What We Can With What We’ve Got

In Daily Devotional by J.R. Hudberg

Bible Verse: “Do not add to what I command you and do not subtract from it, but keep the commands of the LORD your God that I give you.” Deuteronomy 4:2

Scripture Reading: Deuteronomy 4:1-49

Sometimes, I think the Pharisees get a bad rap.

Sometimes.

I know, we’re in Deuteronomy this week (no Pharisees there), but we will get there. Don’t misunderstand. The Pharisees, individually and collectively, were identified as way off the mark. They are culpable for both their ignorance and selfishness (see Matthew 23:1-39).

It’s a well-established fact that to avoid breaking the Law of Moses, the Pharisees built some additional man-made requirements around the core laws that God gave Moses.

I want to think they were trying to help the people. After all, as a father, I know where the lines are that I don’t want my boys to cross—where the objective right and wrong is—so I set up boundaries well back from those places. I build their rules well away from the areas of sin and consequences.

Maybe that’s what the Pharisees were doing: attempting to protect the people.

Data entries
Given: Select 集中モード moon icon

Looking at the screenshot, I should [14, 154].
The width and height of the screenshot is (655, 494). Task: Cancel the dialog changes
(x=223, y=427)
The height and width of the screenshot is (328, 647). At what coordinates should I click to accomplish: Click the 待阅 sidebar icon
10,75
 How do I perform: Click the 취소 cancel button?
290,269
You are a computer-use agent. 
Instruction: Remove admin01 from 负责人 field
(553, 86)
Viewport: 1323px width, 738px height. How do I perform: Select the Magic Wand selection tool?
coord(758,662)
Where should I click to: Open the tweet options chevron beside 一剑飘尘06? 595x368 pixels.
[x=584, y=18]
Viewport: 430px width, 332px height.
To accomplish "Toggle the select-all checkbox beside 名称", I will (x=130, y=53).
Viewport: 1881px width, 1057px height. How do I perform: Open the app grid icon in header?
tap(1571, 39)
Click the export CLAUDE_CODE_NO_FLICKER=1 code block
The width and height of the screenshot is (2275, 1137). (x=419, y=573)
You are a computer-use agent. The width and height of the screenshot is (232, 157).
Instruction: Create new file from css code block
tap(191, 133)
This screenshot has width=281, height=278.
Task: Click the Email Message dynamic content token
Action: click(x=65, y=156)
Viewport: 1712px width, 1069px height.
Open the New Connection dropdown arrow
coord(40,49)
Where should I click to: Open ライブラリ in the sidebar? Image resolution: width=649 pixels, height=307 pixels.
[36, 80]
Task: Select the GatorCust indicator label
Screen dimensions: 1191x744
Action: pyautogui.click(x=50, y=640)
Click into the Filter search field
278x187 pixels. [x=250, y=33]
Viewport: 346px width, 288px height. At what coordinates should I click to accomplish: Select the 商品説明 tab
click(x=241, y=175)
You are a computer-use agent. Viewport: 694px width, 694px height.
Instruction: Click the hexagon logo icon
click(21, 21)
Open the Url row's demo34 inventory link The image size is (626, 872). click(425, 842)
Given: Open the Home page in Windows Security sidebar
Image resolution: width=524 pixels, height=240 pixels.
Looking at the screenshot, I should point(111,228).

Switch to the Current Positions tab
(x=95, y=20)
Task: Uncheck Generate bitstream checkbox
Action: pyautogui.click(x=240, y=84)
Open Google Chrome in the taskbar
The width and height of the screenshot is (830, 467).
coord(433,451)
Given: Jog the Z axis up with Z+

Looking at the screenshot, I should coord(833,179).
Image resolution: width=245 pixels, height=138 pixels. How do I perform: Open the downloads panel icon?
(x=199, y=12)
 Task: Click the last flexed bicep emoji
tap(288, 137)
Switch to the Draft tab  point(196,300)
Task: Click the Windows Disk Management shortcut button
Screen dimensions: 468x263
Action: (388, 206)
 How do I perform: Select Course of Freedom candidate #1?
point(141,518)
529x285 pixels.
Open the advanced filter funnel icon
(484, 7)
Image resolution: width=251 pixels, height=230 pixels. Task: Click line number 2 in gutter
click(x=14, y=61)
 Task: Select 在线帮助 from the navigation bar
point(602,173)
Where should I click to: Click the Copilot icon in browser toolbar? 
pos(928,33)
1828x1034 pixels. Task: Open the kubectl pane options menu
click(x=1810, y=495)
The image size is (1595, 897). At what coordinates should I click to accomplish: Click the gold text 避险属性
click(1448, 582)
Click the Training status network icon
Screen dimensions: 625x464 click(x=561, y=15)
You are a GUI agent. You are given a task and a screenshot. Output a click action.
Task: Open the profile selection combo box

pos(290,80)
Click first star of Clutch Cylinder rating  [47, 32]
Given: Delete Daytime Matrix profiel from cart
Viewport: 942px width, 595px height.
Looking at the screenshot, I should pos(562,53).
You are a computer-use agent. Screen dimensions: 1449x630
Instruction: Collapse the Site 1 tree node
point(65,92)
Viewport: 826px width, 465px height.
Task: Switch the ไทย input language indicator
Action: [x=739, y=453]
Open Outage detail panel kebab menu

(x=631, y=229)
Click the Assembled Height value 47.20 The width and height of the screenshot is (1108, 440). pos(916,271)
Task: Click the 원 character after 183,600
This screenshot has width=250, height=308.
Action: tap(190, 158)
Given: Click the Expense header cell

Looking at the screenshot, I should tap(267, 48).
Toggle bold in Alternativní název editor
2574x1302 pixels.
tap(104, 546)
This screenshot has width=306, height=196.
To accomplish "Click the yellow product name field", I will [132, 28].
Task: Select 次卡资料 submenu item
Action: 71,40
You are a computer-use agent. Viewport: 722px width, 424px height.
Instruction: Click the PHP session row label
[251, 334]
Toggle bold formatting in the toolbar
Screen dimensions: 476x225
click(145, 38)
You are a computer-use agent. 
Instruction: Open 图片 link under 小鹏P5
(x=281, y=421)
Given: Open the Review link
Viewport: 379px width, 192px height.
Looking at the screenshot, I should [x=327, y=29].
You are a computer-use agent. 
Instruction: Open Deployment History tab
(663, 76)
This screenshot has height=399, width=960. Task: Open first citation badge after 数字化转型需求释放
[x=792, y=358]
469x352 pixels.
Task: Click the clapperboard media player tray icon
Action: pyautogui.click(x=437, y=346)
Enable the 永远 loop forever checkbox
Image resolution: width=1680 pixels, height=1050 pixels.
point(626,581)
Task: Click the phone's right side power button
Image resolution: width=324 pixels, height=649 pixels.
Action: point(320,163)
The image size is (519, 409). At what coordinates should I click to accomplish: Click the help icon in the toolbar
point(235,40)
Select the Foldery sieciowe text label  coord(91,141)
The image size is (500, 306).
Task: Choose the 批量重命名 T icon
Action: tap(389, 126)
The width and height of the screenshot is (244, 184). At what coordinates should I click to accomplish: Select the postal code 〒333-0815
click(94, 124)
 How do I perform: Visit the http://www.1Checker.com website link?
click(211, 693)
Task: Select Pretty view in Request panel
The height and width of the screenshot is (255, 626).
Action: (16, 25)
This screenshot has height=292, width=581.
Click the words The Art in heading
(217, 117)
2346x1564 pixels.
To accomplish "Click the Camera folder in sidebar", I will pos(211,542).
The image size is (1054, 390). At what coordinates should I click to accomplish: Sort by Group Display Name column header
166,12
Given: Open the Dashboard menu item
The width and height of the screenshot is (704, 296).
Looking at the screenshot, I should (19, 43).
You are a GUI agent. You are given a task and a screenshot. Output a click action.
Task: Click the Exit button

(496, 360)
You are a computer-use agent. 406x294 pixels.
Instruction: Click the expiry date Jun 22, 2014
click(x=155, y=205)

**Instruction:**
Retype the devotional above word for word, starting at "Sometimes, I think" and ending at "sin and consequences.".

**Exercise response:**
Sometimes, I think the Pharisees get a bad rap.

Sometimes.

I know, we’re in Deuteronomy this week (no Pharisees there), but we will get there. Don’t misunderstand. The Pharisees, individually and collectively, were identified as way off the mark. They are culpable for both their ignorance and selfishness (see Matthew 23:1-39).

It’s a well-established fact that to avoid breaking the Law of Moses, the Pharisees built some additional man-made requirements around the core laws that God gave Moses.

I want to think they were trying to help the people. After all, as a father, I know where the lines are that I don’t want my boys to cross—where the objective right and wrong is—so I set up boundaries well back from those places. I build their rules well away from the areas of sin and consequences.